Records from a dataset:
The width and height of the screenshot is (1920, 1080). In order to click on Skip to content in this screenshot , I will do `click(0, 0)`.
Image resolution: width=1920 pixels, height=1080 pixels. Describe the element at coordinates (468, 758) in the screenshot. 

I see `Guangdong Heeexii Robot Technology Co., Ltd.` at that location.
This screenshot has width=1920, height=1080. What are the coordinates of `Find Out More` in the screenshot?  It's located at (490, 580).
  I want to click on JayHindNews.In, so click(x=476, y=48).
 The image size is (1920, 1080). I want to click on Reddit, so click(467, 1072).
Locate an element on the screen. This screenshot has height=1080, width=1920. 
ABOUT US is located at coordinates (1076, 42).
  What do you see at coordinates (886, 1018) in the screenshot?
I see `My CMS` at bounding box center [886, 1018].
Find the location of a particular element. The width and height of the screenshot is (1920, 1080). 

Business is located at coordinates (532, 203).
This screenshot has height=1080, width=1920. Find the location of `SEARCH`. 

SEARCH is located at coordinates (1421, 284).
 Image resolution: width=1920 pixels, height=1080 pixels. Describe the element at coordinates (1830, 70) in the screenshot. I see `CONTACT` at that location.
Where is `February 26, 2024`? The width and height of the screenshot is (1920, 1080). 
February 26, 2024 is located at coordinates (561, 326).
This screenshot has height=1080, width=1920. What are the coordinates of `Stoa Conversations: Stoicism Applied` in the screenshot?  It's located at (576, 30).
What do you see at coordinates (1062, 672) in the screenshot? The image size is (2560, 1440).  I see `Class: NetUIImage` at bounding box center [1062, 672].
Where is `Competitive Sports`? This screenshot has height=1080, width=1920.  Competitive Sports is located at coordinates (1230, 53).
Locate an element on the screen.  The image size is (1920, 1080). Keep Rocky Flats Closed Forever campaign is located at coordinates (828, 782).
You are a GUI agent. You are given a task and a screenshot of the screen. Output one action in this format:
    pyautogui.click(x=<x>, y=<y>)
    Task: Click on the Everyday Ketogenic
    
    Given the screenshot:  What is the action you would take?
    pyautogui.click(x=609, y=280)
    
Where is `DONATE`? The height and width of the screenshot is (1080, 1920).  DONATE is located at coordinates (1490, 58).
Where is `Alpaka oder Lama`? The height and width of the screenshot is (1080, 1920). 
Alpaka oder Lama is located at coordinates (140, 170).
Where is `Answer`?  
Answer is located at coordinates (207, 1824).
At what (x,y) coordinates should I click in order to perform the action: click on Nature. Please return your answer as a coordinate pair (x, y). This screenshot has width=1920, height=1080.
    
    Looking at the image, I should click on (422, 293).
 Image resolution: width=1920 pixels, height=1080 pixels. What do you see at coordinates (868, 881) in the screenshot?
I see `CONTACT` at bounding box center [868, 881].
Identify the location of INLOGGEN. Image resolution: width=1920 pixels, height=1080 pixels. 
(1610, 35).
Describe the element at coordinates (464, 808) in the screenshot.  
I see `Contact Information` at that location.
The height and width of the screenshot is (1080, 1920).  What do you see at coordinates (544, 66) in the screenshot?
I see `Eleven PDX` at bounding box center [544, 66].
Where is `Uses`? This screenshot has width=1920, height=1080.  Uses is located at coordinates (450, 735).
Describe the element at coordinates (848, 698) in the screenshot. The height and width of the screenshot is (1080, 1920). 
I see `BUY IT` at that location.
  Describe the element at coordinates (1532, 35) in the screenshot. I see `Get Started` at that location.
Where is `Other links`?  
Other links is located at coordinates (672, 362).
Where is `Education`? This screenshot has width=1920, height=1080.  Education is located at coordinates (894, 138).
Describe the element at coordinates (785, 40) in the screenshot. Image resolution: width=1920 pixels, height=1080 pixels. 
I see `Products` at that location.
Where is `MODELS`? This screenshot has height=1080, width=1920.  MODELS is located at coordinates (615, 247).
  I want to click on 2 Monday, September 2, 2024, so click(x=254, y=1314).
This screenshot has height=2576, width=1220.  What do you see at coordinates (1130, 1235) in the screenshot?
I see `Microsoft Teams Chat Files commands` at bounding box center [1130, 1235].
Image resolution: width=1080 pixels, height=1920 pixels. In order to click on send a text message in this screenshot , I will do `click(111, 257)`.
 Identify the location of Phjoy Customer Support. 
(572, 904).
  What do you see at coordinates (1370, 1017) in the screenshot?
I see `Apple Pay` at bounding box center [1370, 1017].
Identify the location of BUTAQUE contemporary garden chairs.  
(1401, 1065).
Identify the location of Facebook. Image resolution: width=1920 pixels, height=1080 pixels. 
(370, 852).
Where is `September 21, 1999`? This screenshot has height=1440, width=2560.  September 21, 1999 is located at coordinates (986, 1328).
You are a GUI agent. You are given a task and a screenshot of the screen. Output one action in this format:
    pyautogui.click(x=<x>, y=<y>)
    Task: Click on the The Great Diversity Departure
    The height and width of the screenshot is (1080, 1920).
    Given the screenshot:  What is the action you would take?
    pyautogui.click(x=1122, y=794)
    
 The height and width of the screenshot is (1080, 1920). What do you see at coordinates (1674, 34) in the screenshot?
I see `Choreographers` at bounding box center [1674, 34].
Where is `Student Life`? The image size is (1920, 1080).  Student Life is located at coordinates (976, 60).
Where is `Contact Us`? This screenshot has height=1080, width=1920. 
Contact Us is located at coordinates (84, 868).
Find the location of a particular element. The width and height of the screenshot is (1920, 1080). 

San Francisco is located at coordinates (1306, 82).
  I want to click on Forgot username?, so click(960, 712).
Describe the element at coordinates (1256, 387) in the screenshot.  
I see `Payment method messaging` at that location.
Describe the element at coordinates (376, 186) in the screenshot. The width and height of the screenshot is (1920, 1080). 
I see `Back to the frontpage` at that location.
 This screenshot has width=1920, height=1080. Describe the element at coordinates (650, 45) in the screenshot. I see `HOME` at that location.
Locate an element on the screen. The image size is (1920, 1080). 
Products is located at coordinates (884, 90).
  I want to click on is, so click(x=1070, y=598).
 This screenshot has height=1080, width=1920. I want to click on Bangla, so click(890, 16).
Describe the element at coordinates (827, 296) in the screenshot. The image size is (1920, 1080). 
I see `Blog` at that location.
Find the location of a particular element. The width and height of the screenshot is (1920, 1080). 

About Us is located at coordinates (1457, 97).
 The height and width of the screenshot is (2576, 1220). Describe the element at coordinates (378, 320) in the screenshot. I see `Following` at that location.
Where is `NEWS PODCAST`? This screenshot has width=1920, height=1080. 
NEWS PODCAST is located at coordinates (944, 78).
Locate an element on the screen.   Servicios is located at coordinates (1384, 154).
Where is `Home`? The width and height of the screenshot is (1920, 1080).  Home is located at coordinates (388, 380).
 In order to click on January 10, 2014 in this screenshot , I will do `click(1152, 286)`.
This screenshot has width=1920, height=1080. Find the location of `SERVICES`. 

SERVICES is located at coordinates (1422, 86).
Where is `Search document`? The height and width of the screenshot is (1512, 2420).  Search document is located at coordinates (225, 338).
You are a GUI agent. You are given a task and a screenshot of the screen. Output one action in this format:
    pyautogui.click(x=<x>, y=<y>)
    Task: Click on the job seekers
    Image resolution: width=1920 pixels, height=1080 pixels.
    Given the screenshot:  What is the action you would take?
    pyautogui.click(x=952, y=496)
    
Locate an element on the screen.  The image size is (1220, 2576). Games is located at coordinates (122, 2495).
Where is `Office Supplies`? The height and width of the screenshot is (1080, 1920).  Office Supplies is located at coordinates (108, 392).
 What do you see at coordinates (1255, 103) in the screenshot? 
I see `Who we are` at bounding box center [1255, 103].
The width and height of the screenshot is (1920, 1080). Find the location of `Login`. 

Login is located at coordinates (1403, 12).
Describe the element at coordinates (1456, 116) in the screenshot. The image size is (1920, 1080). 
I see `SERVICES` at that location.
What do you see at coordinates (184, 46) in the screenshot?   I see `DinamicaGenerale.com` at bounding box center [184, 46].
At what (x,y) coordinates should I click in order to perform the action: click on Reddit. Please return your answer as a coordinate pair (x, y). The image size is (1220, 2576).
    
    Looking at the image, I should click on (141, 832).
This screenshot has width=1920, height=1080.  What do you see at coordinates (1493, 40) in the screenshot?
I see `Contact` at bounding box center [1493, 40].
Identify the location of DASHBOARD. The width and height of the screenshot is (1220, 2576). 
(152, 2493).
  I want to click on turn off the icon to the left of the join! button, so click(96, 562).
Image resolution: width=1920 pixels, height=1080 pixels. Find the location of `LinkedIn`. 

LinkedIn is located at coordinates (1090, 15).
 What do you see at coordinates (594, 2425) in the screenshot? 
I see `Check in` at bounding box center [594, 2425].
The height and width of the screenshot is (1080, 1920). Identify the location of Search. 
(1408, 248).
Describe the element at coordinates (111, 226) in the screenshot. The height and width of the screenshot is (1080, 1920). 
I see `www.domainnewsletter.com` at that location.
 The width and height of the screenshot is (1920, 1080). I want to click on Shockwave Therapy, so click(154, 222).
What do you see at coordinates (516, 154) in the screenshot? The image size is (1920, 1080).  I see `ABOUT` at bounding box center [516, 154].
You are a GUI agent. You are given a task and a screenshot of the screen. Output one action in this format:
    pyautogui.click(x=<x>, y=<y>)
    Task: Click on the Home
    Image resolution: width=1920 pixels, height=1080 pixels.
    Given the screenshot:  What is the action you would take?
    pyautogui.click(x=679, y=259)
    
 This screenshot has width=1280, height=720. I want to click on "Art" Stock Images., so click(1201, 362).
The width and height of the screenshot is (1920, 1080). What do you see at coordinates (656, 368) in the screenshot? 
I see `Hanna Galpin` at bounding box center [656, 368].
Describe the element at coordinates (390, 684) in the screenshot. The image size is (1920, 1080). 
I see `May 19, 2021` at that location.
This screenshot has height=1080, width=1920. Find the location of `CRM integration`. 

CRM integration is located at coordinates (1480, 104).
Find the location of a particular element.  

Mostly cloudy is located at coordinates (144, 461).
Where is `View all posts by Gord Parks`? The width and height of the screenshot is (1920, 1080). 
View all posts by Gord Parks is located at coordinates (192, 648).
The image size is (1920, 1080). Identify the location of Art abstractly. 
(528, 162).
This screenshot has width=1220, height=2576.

The task> How many lines of the listing above contain the word "order"? Reply with the number alone.

Answer for this exercise> 5